Direito a cidade em que o cotidiano concreto não é com as paredes, mas com as pessoas e todas as suas contradições, com a natureza, representada pela bela praia e sua disputa na Brasília Formosa, com o bairro, com a mobilidade, com a vista, com a brisa, com a trilha sonora do lugar, que sintetiza o ataque mais direto, um ataque aos amores de Clara. O filme através da memória presente e do presente que não deixa-se esquecer não dá espaço para a linearidade ou projeções fora do tempo e fora do lugar, mostra que existem cidades dentro da cidade, que existem os donos de moradias e as domésticas que ali dormem, que existem trabalhadores que residem em outros bairros: que salvam vidas, que vendem drogas, ou que simplesmente somam-se no relaxamento coletivo contrariando estereótipos criminalizadores e exterminantes.

A perda da cidade pelas construtoras, pelo sistema por um consenso fora do lugar, por velocidades da rotina, e uma rotina sem reflexão que não enxerga a cor do prédio que mora, apesar de apaixonar-se com a pessoa que conheceu no facebook e fazer juras de amor gravadas, mas sem qualquer emoção.

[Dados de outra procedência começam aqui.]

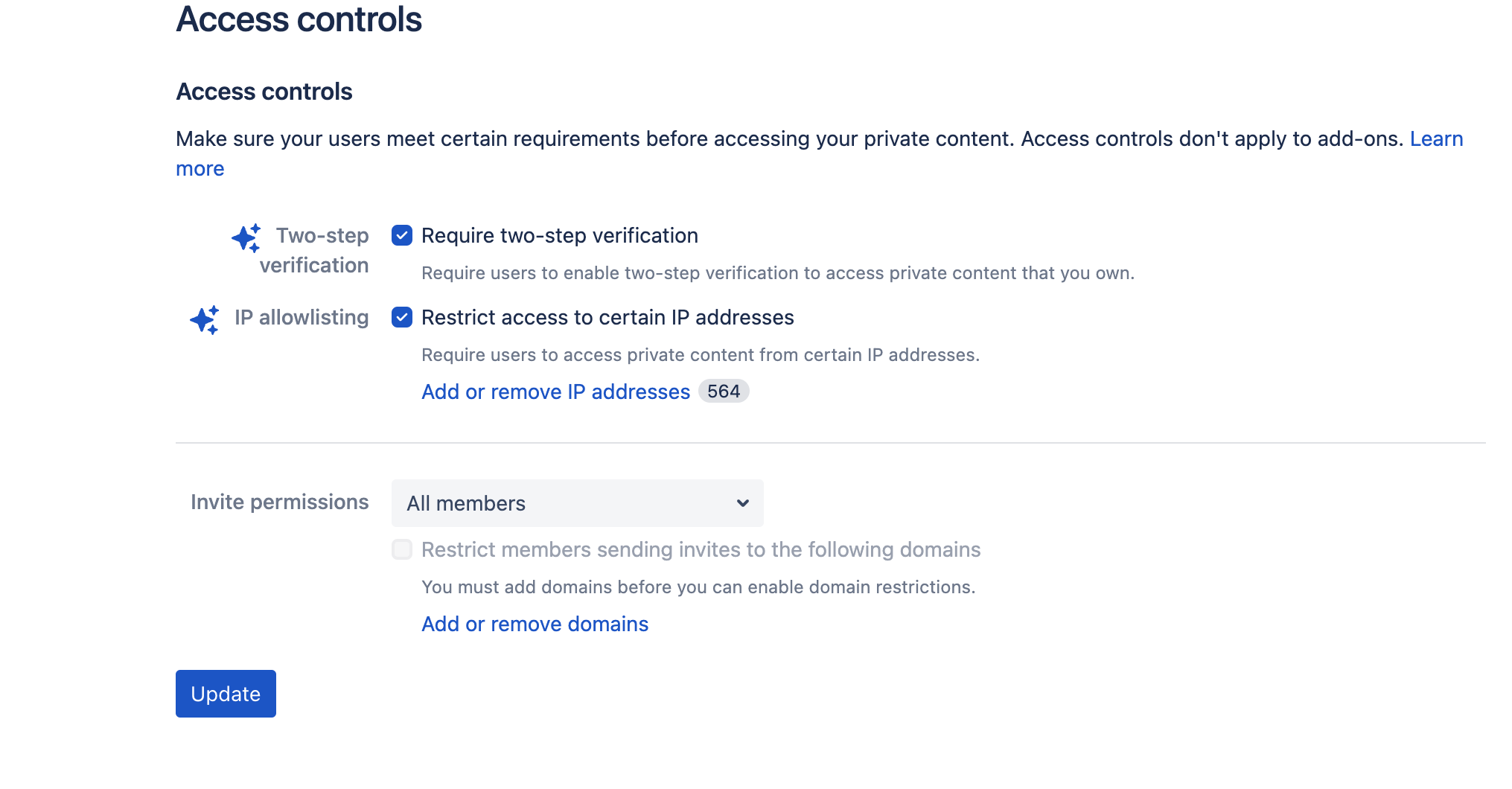
Task: Click the large Access controls page title
Action: [x=299, y=19]
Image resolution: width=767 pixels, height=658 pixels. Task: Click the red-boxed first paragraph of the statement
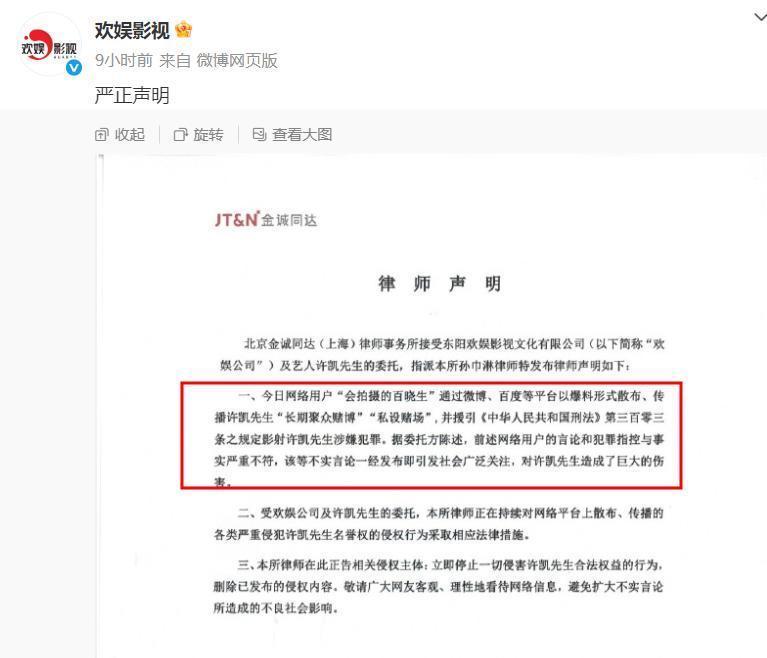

E justamente nesse concreto desmemoriado, segregador, que nos desconecta em que as cidades modelo das construtoras, dos políticos mercadores do espaço apresentam como modernas, seguras. Contra este câncer, que suprime o direito a cidade, as potencialidades dos sujeitos urbanos em coletivos e não aglomerados, que Clara aponta diretamente, irá lutar com todas as forças, e não irá sozinha.